To be done> Update the data below by swapping every "GUI agent" for "interface agent" and leaving everything else as it is.

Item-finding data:

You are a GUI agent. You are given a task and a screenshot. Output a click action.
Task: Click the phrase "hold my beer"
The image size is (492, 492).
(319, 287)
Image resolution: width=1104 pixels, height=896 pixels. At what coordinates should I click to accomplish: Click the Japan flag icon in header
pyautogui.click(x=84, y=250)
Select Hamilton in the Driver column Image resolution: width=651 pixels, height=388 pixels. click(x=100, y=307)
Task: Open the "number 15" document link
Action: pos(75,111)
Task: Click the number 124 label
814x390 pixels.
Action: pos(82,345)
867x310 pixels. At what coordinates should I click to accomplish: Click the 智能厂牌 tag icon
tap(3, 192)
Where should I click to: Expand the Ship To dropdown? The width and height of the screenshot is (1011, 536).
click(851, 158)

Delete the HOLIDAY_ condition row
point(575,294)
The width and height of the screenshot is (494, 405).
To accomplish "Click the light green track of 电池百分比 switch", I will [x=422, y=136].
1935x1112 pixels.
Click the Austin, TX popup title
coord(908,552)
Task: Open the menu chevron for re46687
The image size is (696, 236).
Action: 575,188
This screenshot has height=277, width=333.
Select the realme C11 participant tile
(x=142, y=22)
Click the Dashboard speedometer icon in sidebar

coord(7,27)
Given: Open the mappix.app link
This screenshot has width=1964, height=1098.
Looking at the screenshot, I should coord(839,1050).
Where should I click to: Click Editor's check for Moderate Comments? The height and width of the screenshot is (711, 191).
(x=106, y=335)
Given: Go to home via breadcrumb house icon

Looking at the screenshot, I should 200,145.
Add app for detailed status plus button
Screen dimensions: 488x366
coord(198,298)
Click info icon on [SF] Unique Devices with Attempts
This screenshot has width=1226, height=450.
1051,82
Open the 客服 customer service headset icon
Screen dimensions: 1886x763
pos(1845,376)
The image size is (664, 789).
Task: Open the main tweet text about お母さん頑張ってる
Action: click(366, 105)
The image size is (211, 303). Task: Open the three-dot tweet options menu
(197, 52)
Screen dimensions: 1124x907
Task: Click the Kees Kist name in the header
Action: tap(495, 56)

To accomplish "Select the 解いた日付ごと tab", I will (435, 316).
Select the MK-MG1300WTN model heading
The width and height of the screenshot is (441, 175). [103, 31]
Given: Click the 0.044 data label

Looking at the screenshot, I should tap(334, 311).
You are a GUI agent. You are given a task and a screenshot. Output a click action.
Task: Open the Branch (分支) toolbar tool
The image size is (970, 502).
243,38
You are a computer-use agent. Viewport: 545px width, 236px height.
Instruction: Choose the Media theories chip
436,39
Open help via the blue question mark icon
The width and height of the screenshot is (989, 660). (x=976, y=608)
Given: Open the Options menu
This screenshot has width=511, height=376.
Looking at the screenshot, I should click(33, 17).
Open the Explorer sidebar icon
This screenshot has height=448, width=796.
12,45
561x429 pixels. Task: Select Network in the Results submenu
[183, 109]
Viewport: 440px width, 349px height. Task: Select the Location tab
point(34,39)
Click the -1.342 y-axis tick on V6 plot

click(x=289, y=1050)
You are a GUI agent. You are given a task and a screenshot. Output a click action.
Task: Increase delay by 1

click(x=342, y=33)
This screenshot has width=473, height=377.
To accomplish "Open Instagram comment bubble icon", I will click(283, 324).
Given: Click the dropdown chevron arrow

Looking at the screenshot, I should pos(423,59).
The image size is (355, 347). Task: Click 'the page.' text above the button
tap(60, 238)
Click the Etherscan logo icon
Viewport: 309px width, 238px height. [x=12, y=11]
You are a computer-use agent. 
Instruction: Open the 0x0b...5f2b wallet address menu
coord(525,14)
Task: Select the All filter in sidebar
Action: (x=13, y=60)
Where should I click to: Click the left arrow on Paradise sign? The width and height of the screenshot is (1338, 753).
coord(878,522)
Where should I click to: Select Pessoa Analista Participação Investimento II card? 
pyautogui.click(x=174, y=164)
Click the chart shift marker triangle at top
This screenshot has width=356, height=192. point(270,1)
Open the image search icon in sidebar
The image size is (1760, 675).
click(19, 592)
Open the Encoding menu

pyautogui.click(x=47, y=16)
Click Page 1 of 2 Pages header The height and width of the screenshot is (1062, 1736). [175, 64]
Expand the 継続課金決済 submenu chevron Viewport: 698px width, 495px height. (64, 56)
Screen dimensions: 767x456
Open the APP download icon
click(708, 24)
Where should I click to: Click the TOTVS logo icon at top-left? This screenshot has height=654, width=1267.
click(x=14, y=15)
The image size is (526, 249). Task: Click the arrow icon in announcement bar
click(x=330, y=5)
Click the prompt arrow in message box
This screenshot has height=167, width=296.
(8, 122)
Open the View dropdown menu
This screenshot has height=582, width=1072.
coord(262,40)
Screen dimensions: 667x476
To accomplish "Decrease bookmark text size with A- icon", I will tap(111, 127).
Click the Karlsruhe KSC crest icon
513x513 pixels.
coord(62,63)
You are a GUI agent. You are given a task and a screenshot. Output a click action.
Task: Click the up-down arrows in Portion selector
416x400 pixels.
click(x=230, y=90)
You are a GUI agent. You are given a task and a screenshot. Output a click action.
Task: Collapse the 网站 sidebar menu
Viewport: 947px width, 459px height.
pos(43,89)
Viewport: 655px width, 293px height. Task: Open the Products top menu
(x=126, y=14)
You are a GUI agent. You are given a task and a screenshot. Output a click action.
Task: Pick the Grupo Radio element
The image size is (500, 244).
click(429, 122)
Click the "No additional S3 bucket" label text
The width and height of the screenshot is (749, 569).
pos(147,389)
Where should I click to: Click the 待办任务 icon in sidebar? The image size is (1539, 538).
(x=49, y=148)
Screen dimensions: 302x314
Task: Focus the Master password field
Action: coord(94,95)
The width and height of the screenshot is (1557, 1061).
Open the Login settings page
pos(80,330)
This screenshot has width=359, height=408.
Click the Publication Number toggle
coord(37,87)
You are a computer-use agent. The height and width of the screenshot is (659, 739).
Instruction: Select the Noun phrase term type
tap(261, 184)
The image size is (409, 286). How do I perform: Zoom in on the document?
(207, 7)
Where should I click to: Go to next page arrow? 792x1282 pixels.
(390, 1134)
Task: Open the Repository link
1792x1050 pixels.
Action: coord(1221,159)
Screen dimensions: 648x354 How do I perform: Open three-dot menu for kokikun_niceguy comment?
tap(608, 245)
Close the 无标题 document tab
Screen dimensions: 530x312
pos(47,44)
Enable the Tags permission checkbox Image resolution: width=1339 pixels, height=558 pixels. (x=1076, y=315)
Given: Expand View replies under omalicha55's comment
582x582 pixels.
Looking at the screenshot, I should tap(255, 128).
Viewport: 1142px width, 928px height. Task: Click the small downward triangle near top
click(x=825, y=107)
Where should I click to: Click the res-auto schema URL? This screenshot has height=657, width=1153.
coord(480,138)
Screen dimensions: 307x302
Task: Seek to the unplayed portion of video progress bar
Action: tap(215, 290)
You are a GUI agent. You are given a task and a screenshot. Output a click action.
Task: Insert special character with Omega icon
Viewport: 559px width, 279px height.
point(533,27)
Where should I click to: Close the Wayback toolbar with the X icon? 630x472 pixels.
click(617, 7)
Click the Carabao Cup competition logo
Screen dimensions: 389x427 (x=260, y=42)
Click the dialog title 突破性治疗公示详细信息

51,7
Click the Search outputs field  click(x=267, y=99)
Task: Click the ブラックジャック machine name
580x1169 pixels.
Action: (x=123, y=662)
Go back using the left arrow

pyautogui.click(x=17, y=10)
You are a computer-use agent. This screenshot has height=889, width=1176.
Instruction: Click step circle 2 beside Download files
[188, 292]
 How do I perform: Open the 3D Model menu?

Solution>
You are a interface agent. You are given a task and a screenshot. Output a click action.
Task: Click the phrase "hold my beer"
The image size is (492, 492).
(319, 287)
Image resolution: width=1104 pixels, height=896 pixels. At what coordinates should I click to accomplish: Click the Japan flag icon in header
pyautogui.click(x=84, y=250)
Select Hamilton in the Driver column Image resolution: width=651 pixels, height=388 pixels. click(x=100, y=307)
Task: Open the "number 15" document link
Action: pos(75,111)
Task: Click the number 124 label
814x390 pixels.
Action: pos(82,345)
867x310 pixels. At what coordinates should I click to accomplish: Click the 智能厂牌 tag icon
tap(3, 192)
Where should I click to: Expand the Ship To dropdown? The width and height of the screenshot is (1011, 536).
click(851, 158)

Delete the HOLIDAY_ condition row
point(575,294)
The width and height of the screenshot is (494, 405).
To accomplish "Click the light green track of 电池百分比 switch", I will [x=422, y=136].
1935x1112 pixels.
Click the Austin, TX popup title
coord(908,552)
Task: Open the menu chevron for re46687
The image size is (696, 236).
Action: 575,188
This screenshot has height=277, width=333.
Select the realme C11 participant tile
(x=142, y=22)
Click the Dashboard speedometer icon in sidebar

coord(7,27)
Given: Open the mappix.app link
This screenshot has width=1964, height=1098.
Looking at the screenshot, I should coord(839,1050).
Where should I click to: Click Editor's check for Moderate Comments? The height and width of the screenshot is (711, 191).
(x=106, y=335)
Given: Go to home via breadcrumb house icon

Looking at the screenshot, I should 200,145.
Add app for detailed status plus button
Screen dimensions: 488x366
coord(198,298)
Click info icon on [SF] Unique Devices with Attempts
This screenshot has width=1226, height=450.
1051,82
Open the 客服 customer service headset icon
Screen dimensions: 1886x763
pos(1845,376)
The image size is (664, 789).
Task: Open the main tweet text about お母さん頑張ってる
Action: click(366, 105)
The image size is (211, 303). Task: Open the three-dot tweet options menu
(197, 52)
Screen dimensions: 1124x907
Task: Click the Kees Kist name in the header
Action: tap(495, 56)

To accomplish "Select the 解いた日付ごと tab", I will (435, 316).
Select the MK-MG1300WTN model heading
The width and height of the screenshot is (441, 175). [103, 31]
Given: Click the 0.044 data label

Looking at the screenshot, I should tap(334, 311).
You are a interface agent. You are given a task and a screenshot. Output a click action.
Task: Open the Branch (分支) toolbar tool
The image size is (970, 502).
243,38
You are a computer-use agent. Viewport: 545px width, 236px height.
Instruction: Choose the Media theories chip
436,39
Open help via the blue question mark icon
The width and height of the screenshot is (989, 660). (x=976, y=608)
Given: Open the Options menu
This screenshot has width=511, height=376.
Looking at the screenshot, I should click(33, 17).
Open the Explorer sidebar icon
This screenshot has height=448, width=796.
12,45
561x429 pixels. Task: Select Network in the Results submenu
[183, 109]
Viewport: 440px width, 349px height. Task: Select the Location tab
point(34,39)
Click the -1.342 y-axis tick on V6 plot

click(x=289, y=1050)
You are a interface agent. You are given a task and a screenshot. Output a click action.
Task: Increase delay by 1

click(x=342, y=33)
This screenshot has width=473, height=377.
To accomplish "Open Instagram comment bubble icon", I will click(283, 324).
Given: Click the dropdown chevron arrow

Looking at the screenshot, I should pos(423,59).
The image size is (355, 347). Task: Click 'the page.' text above the button
tap(60, 238)
Click the Etherscan logo icon
Viewport: 309px width, 238px height. [x=12, y=11]
You are a computer-use agent. 
Instruction: Open the 0x0b...5f2b wallet address menu
coord(525,14)
Task: Select the All filter in sidebar
Action: (x=13, y=60)
Where should I click to: Click the left arrow on Paradise sign? The width and height of the screenshot is (1338, 753).
coord(878,522)
Where should I click to: Select Pessoa Analista Participação Investimento II card? 
pyautogui.click(x=174, y=164)
Click the chart shift marker triangle at top
This screenshot has width=356, height=192. point(270,1)
Open the image search icon in sidebar
The image size is (1760, 675).
click(19, 592)
Open the Encoding menu

pyautogui.click(x=47, y=16)
Click Page 1 of 2 Pages header The height and width of the screenshot is (1062, 1736). [175, 64]
Expand the 継続課金決済 submenu chevron Viewport: 698px width, 495px height. (64, 56)
Screen dimensions: 767x456
Open the APP download icon
click(708, 24)
Where should I click to: Click the TOTVS logo icon at top-left? This screenshot has height=654, width=1267.
click(x=14, y=15)
The image size is (526, 249). Task: Click the arrow icon in announcement bar
click(x=330, y=5)
Click the prompt arrow in message box
This screenshot has height=167, width=296.
(8, 122)
Open the View dropdown menu
This screenshot has height=582, width=1072.
coord(262,40)
Screen dimensions: 667x476
To accomplish "Decrease bookmark text size with A- icon", I will tap(111, 127).
Click the Karlsruhe KSC crest icon
513x513 pixels.
coord(62,63)
You are a interface agent. You are given a task and a screenshot. Output a click action.
Task: Click the up-down arrows in Portion selector
416x400 pixels.
click(x=230, y=90)
You are a interface agent. You are given a task and a screenshot. Output a click action.
Task: Collapse the 网站 sidebar menu
Viewport: 947px width, 459px height.
pos(43,89)
Viewport: 655px width, 293px height. Task: Open the Products top menu
(x=126, y=14)
You are a interface agent. You are given a task and a screenshot. Output a click action.
Task: Pick the Grupo Radio element
The image size is (500, 244).
click(429, 122)
Click the "No additional S3 bucket" label text
The width and height of the screenshot is (749, 569).
pos(147,389)
Where should I click to: Click the 待办任务 icon in sidebar? The image size is (1539, 538).
(x=49, y=148)
Screen dimensions: 302x314
Task: Focus the Master password field
Action: coord(94,95)
The width and height of the screenshot is (1557, 1061).
Open the Login settings page
pos(80,330)
This screenshot has width=359, height=408.
Click the Publication Number toggle
coord(37,87)
You are a computer-use agent. The height and width of the screenshot is (659, 739).
Instruction: Select the Noun phrase term type
tap(261, 184)
The image size is (409, 286). How do I perform: Zoom in on the document?
(207, 7)
Where should I click to: Go to next page arrow? 792x1282 pixels.
(390, 1134)
Task: Open the Repository link
1792x1050 pixels.
Action: coord(1221,159)
Screen dimensions: 648x354 How do I perform: Open three-dot menu for kokikun_niceguy comment?
tap(608, 245)
Close the 无标题 document tab
Screen dimensions: 530x312
pos(47,44)
Enable the Tags permission checkbox Image resolution: width=1339 pixels, height=558 pixels. (x=1076, y=315)
Given: Expand View replies under omalicha55's comment
582x582 pixels.
Looking at the screenshot, I should tap(255, 128).
Viewport: 1142px width, 928px height. Task: Click the small downward triangle near top
click(x=825, y=107)
Where should I click to: Click the res-auto schema URL? This screenshot has height=657, width=1153.
coord(480,138)
Screen dimensions: 307x302
Task: Seek to the unplayed portion of video progress bar
Action: tap(215, 290)
You are a interface agent. You are given a task and a screenshot. Output a click action.
Task: Insert special character with Omega icon
Viewport: 559px width, 279px height.
point(533,27)
Where should I click to: Close the Wayback toolbar with the X icon? 630x472 pixels.
click(617, 7)
Click the Carabao Cup competition logo
Screen dimensions: 389x427 (x=260, y=42)
Click the dialog title 突破性治疗公示详细信息

51,7
Click the Search outputs field  click(x=267, y=99)
Task: Click the ブラックジャック machine name
580x1169 pixels.
Action: (x=123, y=662)
Go back using the left arrow

pyautogui.click(x=17, y=10)
You are a computer-use agent. This screenshot has height=889, width=1176.
Instruction: Click step circle 2 beside Download files
[188, 292]
 How do I perform: Open the 3D Model menu?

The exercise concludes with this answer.